Nova Scotia

Women to make up one-third of Nova Scotia Legislature

Women will make up a slightly higher percentage of MLAs in the legislature once Tuesday's successful political candidates are sworn in.

Percentage of female MLAs to rise from 29 per cent to 33 per cent

A selection of successful female candidates, including, from top left, clockwise, Karen Casey (Liberal), Karla MacFarlane (PC), Lisa Roberts (NDP), Lenore Zann (NDP), Alana Paon (PC) and Kelly Regan (Liberal).

Women will make up a slightly higher percentage of MLAs in Nova Scotia's legislature once Tuesday's successful political candidates are sworn in.

Before the election, 15 of the 51 seats in the Nova Scotia Legislature were filled by women, or 29 per cent. Six of those female MLAs were cabinet ministers — the highest number of female cabinet ministers in the province's history.

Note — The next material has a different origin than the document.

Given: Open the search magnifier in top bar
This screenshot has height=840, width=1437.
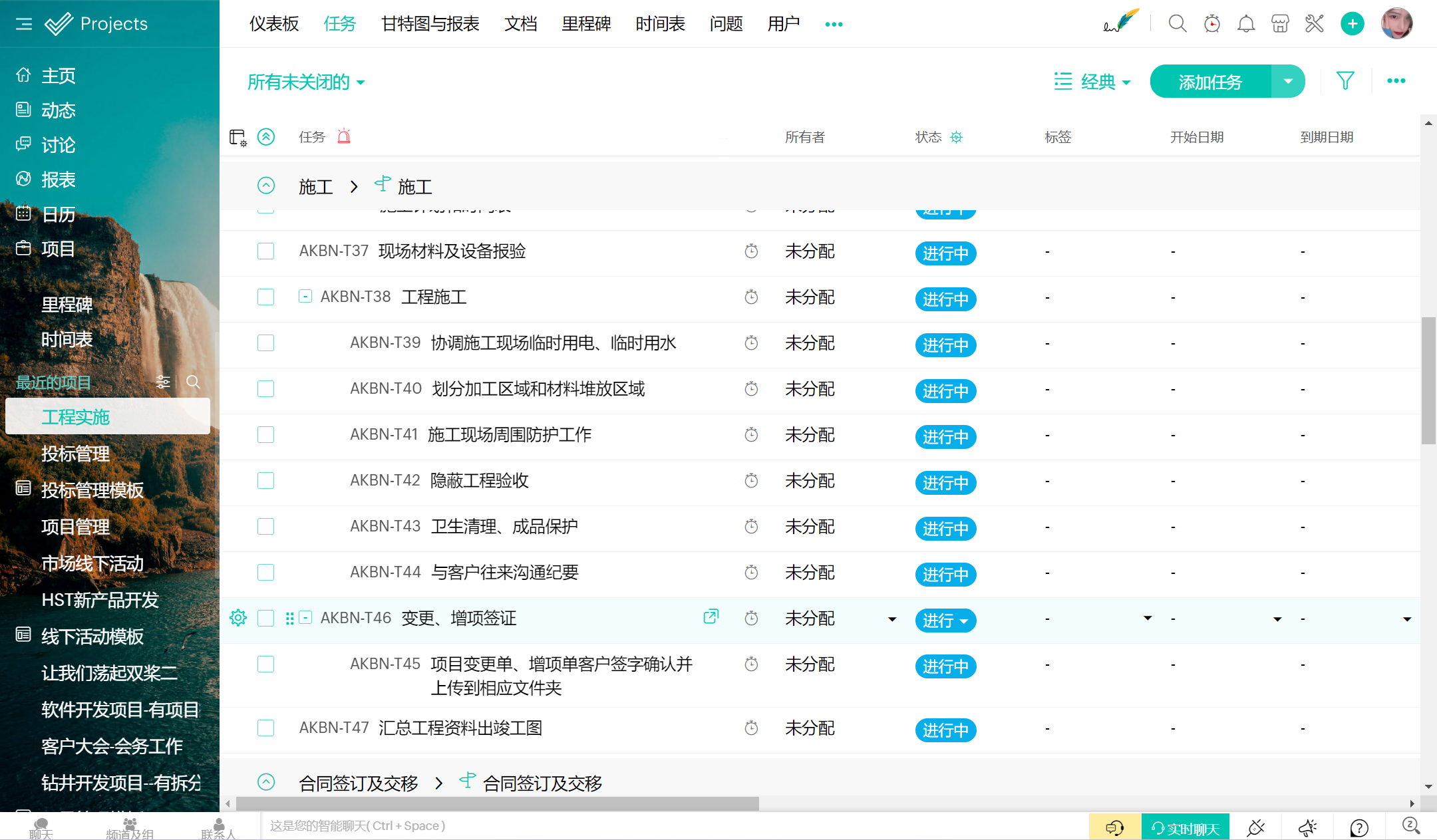Looking at the screenshot, I should tap(1177, 24).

On Tuesday, 17 women were elected, which represents 33 per cent of the seats.

The Liberal caucus will have the most women, with seven. Both the Progressive Conservatives and the New Democrats will have five female MLAs.

"I think it's great we have more women in the legislature," said New Democrat Lenore Zann, who was re-elected in Truro-Bible Hill-Millbrook-Salmon River. "I'm thrilled that I'm going to be working with such wonderful, strong women in our caucus."

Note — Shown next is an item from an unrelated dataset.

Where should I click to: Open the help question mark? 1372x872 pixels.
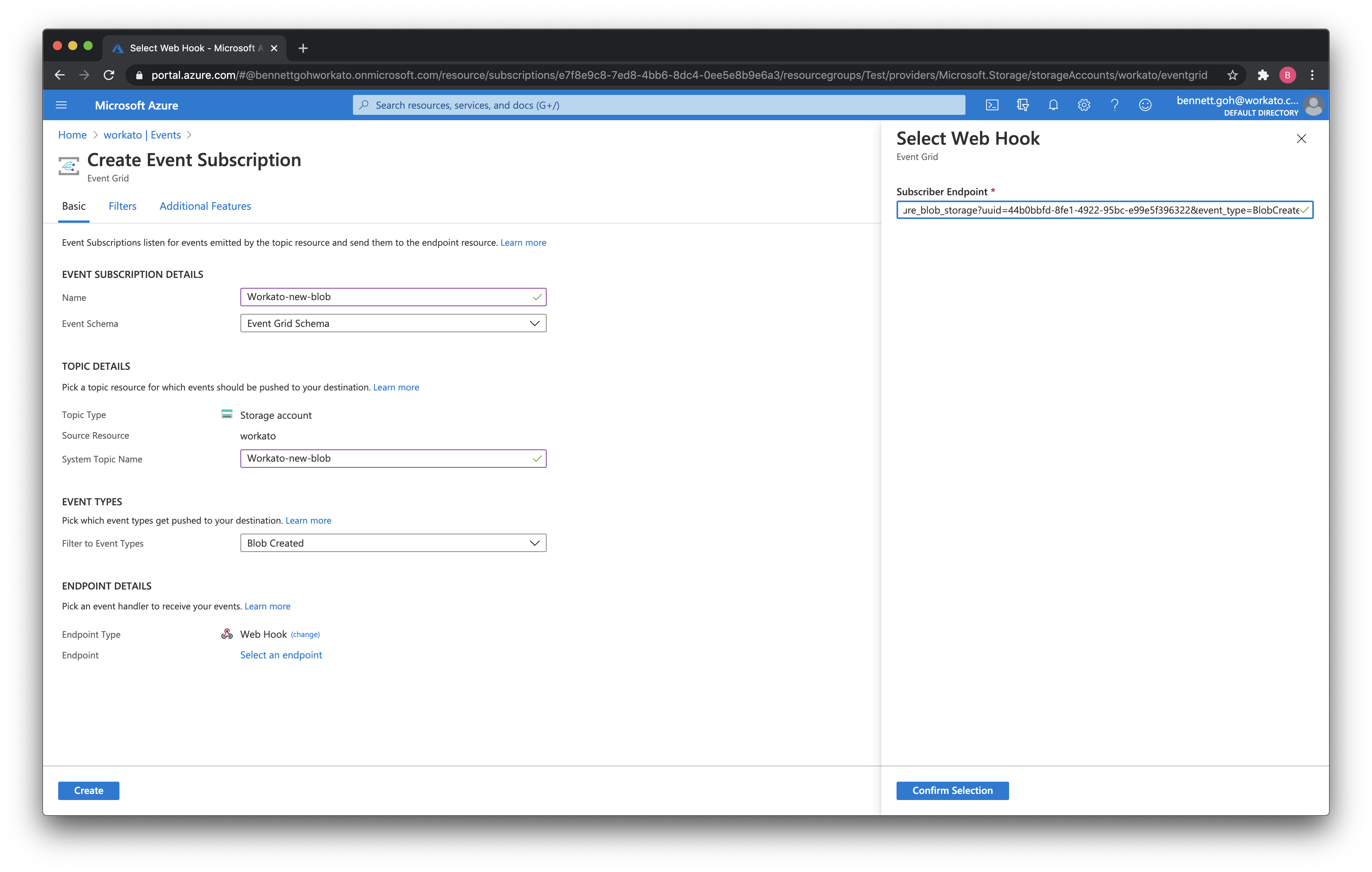pos(1114,105)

Lisa Roberts won the riding of Halifax-Needham for the NDP. (CBC)

Lisa Roberts, who was re-elected for the NDP in Halifax Needham, said she was pleased there will be other women in her party's caucus.

"As a woman and as a woman with young children, I feel like I'm going to have a little posse, because Claudia Chender and Sue Leblanc, we're at sort of similar stages, which is not the normal face of a politician," she said. 

"We're outside of the normal demographic. I know that we will support each other a lot in our work."

Challenges for women

Chender won in Dartmouth South, while Leblanc took Dartmouth North, defeating Liberal Joanne Bernard, the minister for the Advisory Council on the Status of Women.

Bernard said seeing greater numbers of female MLAs is "always a good thing."

Joanne Bernard, the minister responsible for the Advisory Council on the Status of Women, lost her seat in the election. (CBC)

"Women bring their different experiences and perspectives to the table," she said. "It's always nice to have feminist women. Not every woman has that feminist lens. The more women who run, the more will get elected."

Bernard has spoken openly about challenges she has faced during her time as a female politician, including "everything from misogyny and homophobia and fat shaming."

"I'm [on] a long list of female politicians throughout the country who have had to deal with bullying," she said. "The one thing I certainly won't miss being in politics is the death threats and the stress that it caused on my family. I won't miss that."

Liberals ran fewest women

Among the 153 candidates running for the three major political parties in this campaign, 52 of them — or 34 per cent — were women.

The NDP had the highest percentage of female candidates on its roster, with 23 of 51 candidates, or 45 per cent.

Of the Tories' 51 candidates, 17 were women, or 33 per cent.

The Liberals had the lowest proportion of female candidates, with 12 of 51 candidates, or 24 per cent.

One riding had only female candidates. In Cole Harbour-Eastern Passage, the PC candidate was Barbara Adams, Nancy Jakeman ran for the NDP, Rebecca Mosher was the candidate for the Green Party and Joyce Treen ran for the Liberals.